- _PROMPT_: The stretch from the line with "Task: Open the credits Details link" through the line with "Task: Switch to the Pivot Tables tab" in the records below: write it out exactly, and nothing else.

- _Collected data_:
====

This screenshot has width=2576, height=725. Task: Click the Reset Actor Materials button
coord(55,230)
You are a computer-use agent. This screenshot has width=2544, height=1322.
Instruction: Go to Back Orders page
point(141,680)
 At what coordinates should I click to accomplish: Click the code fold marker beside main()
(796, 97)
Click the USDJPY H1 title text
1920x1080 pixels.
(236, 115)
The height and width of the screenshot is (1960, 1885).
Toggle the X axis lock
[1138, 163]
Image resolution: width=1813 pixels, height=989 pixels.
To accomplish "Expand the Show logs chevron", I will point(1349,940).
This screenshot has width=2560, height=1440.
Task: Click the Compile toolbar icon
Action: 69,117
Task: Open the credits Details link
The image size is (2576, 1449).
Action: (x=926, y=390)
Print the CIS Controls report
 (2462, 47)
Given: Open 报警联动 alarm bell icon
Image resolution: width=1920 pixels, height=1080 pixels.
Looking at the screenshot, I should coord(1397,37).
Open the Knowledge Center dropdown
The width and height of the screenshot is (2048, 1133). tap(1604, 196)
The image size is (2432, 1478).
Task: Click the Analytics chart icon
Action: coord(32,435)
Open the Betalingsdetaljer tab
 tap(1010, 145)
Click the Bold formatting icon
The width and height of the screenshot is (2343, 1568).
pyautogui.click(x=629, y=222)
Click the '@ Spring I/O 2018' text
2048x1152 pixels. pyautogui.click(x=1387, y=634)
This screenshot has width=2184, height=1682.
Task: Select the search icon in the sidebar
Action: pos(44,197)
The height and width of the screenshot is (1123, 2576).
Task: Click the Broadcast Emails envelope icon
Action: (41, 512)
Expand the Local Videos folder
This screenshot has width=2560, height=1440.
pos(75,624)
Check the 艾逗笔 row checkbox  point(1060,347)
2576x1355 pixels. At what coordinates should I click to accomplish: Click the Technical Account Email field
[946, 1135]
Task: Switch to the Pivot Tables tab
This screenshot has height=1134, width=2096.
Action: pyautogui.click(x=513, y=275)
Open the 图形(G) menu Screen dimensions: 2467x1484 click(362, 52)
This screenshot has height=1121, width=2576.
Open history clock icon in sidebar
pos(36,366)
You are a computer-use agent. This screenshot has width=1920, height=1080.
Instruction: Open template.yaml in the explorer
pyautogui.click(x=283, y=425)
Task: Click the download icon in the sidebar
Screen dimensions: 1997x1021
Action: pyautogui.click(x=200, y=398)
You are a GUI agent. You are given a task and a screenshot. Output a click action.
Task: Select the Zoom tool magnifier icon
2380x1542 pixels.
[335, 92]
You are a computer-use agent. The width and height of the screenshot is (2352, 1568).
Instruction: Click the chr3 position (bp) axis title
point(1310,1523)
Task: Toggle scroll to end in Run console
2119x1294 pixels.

====

- _EXERCISE RESPONSE_:
Task: Open the credits Details link
The image size is (2576, 1449).
Action: (x=926, y=390)
Print the CIS Controls report
 (2462, 47)
Given: Open 报警联动 alarm bell icon
Image resolution: width=1920 pixels, height=1080 pixels.
Looking at the screenshot, I should coord(1397,37).
Open the Knowledge Center dropdown
The width and height of the screenshot is (2048, 1133). tap(1604, 196)
The image size is (2432, 1478).
Task: Click the Analytics chart icon
Action: coord(32,435)
Open the Betalingsdetaljer tab
 tap(1010, 145)
Click the Bold formatting icon
The width and height of the screenshot is (2343, 1568).
pyautogui.click(x=629, y=222)
Click the '@ Spring I/O 2018' text
2048x1152 pixels. pyautogui.click(x=1387, y=634)
This screenshot has width=2184, height=1682.
Task: Select the search icon in the sidebar
Action: pos(44,197)
The height and width of the screenshot is (1123, 2576).
Task: Click the Broadcast Emails envelope icon
Action: (41, 512)
Expand the Local Videos folder
This screenshot has width=2560, height=1440.
pos(75,624)
Check the 艾逗笔 row checkbox  point(1060,347)
2576x1355 pixels. At what coordinates should I click to accomplish: Click the Technical Account Email field
[946, 1135]
Task: Switch to the Pivot Tables tab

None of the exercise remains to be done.